Manolo says, the Sunday Times of the London they have the article about our muse the Miuccia Prada, published under the title In Praise of Modesty. Here is the excerpt.
If there is a fashion pioneer living today, it is Miuccia Prada. Her vision of the modern woman totally changed our attitude to sex and how we dress it up. She is fashion’s great provocateur, and when she sends models down the catwalk wearing sheer blouses buttoned severely to the neck, or black capes worn over beige shirts, or with belts pulled tightly round cardigans and socks up to the knees, you wonder, is her interest in the clothes at all, or in the opportunity to play intellectualised sexual games? Above all, how has she managed to take us all along her own special path?
When I put this to her, it’s obvious that she is not entirely sure of the answers herself. After all, she came into fashion through the back door, with no training and, initially at least, no great interest in the business. She had always had an abiding curiosity about appearance and what it says about us, though.
-*-*-
(To do):
A) Quote the Prada text from "If there is" to "own special path?".
B) Render this sentence from the Prada text in Spanish: "After all, she came into fashion through the back door, with no training and, initially at least, no great interest in the business."
C) Carry on the Prada text from its final sentence.
Nothing in the records is needed here.
-*-*-
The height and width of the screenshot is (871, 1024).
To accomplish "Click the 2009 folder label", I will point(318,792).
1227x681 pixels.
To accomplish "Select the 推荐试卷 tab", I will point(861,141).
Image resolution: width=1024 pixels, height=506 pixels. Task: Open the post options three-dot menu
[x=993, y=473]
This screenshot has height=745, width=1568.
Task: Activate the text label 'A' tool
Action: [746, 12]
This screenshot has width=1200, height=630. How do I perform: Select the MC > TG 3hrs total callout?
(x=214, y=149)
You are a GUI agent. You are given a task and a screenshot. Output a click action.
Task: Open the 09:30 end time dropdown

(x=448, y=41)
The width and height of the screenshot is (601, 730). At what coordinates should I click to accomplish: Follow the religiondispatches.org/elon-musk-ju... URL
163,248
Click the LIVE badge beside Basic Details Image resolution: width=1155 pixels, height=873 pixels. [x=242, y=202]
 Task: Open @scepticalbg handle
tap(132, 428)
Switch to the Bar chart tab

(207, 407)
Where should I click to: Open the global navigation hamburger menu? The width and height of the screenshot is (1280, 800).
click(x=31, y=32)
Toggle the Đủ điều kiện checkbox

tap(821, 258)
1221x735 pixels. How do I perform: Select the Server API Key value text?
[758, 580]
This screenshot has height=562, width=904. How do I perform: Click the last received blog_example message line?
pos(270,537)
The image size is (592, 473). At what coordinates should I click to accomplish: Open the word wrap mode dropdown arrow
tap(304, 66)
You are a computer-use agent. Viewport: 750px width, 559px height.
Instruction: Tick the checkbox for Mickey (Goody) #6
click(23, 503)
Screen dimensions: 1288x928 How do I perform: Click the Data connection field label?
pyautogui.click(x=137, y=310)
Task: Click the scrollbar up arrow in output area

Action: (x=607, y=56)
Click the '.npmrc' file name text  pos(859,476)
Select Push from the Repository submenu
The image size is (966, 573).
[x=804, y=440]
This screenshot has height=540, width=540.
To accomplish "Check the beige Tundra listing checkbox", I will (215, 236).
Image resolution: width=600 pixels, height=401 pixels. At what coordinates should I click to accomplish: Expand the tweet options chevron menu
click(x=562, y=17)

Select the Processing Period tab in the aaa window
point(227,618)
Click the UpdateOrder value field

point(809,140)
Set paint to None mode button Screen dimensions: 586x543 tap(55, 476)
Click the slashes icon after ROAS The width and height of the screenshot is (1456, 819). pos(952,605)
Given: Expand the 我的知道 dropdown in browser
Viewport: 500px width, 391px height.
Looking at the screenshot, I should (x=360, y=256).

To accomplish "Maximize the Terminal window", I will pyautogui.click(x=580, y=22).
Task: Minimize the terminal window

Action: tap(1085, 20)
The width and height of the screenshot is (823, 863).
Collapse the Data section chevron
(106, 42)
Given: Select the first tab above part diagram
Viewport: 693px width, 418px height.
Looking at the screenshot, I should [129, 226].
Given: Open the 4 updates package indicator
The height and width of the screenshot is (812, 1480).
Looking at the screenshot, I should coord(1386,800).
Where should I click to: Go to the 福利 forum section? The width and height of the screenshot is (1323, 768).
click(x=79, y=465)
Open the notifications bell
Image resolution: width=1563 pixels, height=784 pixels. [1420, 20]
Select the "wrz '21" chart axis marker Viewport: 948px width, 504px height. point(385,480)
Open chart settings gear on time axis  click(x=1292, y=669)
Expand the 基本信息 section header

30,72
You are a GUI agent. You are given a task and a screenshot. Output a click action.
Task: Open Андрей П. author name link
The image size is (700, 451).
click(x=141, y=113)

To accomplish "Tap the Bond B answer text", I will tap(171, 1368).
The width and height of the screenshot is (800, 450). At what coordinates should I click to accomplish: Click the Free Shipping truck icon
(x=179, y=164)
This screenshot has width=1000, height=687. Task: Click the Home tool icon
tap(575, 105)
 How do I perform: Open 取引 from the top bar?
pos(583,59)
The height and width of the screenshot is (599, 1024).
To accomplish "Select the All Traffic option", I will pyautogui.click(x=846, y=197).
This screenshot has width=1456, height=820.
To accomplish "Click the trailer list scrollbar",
-*-*-
(Responses per task):
A)
If there is a fashion pioneer living today, it is Miuccia Prada. Her vision of the modern woman totally changed our attitude to sex and how we dress it up. She is fashion’s great provocateur, and when she sends models down the catwalk wearing sheer blouses buttoned severely to the neck, or black capes worn over beige shirts, or with belts pulled tightly round cardigans and socks up to the knees, you wonder, is her interest in the clothes at all, or in the opportunity to play intellectualised sexual games? Above all, how has she managed to take us all along her own special path?

B) Al fin y al cabo, ella llegó a la moda por la puerta de atrás, sin formación y, al menos al principio, sin gran interés en el negocio.

C)
“I realise how powerful and important clothes are, especially for women,” she says. “They have to be useful for your life, of course, but they must also express your individual sentiment.” That Prada accepts that all fashion is role-play is what makes her such a force. She understands that the job of the truly ground-breaking designer is to decide on the roles, dress them and then present them in such a way that people all over the world want to join the cast.
Prada herself makes an unlikely éminence grise. She is neither dowdy, nor overwhelmingly chic. In fact, she looks entirely normal. Her figure is that of a woman in her fifties. Her hair is cut like most other women’s hair. She rarely wears make-up. Contrast her with another Italian icon, Donatella Versace, and you realise that she is a fashion outsider. Certainly, she avoids socialising with most other designers and runs a mile from social events. As she said to me, years ago: “I am a wife and a mother” — she has two teenage boys — “and I have many more interests than fashion. Fashion is just my job.”
But today she has amended her tune: “I’ve become impatient when people claim they don’t care about clothes. They still dress every morning, and if they are going to reject fashion, they still need clothes to show it. Style rebellion is still a form of self-expression.”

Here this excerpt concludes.